> **Records provided**
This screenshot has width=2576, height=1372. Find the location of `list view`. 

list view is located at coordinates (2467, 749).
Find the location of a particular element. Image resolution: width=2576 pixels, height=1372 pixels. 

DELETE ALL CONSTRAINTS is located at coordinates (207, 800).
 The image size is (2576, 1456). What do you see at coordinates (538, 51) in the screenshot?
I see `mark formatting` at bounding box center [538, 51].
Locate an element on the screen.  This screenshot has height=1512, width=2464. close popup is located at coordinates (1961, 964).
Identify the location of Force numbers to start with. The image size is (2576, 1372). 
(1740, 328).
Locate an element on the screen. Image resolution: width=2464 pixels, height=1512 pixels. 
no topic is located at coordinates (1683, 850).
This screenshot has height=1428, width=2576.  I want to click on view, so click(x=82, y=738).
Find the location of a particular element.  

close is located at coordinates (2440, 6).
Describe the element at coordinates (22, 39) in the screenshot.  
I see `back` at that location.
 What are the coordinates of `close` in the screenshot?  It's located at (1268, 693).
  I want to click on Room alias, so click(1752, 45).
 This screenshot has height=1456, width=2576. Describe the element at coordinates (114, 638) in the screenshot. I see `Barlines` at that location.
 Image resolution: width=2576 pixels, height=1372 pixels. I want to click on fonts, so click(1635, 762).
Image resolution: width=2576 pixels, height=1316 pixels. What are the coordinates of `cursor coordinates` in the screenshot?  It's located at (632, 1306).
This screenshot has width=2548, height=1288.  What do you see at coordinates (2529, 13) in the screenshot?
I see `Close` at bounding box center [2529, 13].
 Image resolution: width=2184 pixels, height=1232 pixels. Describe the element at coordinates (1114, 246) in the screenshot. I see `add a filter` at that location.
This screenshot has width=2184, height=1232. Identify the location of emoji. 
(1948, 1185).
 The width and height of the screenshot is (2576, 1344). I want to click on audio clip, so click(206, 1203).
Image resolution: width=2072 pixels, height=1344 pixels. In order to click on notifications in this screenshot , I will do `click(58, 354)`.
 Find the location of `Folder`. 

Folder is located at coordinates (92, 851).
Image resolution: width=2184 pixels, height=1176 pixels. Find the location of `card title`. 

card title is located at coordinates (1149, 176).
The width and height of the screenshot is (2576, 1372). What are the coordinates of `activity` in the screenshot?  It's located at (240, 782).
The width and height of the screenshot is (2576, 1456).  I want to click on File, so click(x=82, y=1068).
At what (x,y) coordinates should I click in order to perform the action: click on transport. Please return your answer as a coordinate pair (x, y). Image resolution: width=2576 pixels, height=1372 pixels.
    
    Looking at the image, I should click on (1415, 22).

> **Short problem**
Swap "Find the location of" for "Locate" in the part of the data that opens with the line containing "Image resolution: width=2072" and closes with the line containing "card title is". Write out only those lines, changing nothing else.

> **Answer to this exercise**
Image resolution: width=2072 pixels, height=1344 pixels. In order to click on notifications in this screenshot , I will do `click(58, 354)`.
 Locate `Folder`. 

Folder is located at coordinates (92, 851).
Image resolution: width=2184 pixels, height=1176 pixels. Locate `card title`. 

card title is located at coordinates (1149, 176).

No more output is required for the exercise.